(Stored records)
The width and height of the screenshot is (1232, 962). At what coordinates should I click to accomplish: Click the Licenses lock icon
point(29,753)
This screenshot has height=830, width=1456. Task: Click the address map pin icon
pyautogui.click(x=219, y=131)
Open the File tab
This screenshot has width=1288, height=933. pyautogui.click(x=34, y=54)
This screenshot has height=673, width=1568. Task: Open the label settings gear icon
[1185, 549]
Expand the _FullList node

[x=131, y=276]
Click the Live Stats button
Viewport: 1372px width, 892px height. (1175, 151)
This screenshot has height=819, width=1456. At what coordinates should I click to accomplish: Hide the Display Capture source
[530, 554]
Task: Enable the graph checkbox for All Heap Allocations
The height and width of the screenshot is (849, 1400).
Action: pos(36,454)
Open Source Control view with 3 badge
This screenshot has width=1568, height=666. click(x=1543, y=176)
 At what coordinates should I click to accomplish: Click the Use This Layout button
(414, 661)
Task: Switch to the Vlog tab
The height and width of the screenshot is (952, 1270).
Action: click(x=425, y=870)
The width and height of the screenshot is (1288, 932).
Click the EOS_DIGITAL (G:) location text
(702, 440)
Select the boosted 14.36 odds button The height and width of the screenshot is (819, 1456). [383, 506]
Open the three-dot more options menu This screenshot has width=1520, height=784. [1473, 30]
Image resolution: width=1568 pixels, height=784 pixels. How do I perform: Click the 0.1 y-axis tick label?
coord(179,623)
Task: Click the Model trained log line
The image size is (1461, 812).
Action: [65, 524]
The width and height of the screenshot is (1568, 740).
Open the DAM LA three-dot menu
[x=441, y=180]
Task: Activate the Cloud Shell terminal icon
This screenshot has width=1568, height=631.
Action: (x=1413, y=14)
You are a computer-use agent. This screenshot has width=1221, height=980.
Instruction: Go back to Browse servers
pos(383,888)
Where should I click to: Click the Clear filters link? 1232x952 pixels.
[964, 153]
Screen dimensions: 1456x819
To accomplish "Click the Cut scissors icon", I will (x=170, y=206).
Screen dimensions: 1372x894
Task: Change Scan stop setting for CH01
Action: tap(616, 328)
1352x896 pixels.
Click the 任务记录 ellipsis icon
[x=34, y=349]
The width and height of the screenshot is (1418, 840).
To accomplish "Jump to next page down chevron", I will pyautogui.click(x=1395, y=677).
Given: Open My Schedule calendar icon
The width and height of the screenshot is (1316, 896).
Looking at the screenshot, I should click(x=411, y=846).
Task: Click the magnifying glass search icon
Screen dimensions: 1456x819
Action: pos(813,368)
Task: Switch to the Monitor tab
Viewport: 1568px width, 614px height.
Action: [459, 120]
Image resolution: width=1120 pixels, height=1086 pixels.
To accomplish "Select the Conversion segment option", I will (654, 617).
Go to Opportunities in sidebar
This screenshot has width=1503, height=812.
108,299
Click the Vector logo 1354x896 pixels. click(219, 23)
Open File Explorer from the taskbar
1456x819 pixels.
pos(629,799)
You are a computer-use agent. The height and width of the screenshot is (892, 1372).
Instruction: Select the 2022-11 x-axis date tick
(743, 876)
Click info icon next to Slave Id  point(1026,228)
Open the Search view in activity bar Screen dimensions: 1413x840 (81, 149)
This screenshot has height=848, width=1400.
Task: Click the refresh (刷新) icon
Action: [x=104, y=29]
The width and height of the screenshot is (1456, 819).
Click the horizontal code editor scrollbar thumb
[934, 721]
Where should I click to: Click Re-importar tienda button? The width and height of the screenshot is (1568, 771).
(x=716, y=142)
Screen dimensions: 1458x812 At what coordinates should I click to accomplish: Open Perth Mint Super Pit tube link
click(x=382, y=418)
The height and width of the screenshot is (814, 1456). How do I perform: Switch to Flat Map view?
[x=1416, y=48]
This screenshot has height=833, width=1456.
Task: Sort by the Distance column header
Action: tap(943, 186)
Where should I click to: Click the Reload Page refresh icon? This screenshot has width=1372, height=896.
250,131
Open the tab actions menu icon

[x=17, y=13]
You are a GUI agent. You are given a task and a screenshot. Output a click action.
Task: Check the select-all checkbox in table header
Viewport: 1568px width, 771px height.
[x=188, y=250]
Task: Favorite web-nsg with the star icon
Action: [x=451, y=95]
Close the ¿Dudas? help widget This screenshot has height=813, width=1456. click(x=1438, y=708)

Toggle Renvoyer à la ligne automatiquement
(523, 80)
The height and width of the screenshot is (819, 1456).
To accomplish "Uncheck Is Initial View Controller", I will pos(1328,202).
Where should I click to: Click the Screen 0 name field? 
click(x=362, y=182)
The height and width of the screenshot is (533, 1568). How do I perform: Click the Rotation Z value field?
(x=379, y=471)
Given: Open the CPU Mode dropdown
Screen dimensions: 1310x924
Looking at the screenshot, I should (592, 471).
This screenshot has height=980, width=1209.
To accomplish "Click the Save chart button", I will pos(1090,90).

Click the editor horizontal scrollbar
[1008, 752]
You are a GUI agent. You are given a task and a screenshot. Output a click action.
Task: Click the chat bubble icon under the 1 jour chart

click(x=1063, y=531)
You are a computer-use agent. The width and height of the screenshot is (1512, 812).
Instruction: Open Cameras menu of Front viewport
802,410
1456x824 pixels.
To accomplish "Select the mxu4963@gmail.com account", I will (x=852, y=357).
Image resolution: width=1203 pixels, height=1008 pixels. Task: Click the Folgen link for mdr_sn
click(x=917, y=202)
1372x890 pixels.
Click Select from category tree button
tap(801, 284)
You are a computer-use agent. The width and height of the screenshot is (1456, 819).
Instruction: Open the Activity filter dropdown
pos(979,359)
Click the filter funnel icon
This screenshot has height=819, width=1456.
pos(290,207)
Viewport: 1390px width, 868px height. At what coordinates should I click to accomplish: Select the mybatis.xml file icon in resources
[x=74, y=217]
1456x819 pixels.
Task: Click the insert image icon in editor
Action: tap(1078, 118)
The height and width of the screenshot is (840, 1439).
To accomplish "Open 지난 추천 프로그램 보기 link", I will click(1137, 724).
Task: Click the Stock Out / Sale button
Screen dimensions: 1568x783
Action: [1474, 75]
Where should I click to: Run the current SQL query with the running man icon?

ABOUT THIS TASK:
Write out every line in the data that holds the string "next".

ANSWER FOR THE TASK:
To accomplish "Jump to next page down chevron", I will pyautogui.click(x=1395, y=677).
Click info icon next to Slave Id  point(1026,228)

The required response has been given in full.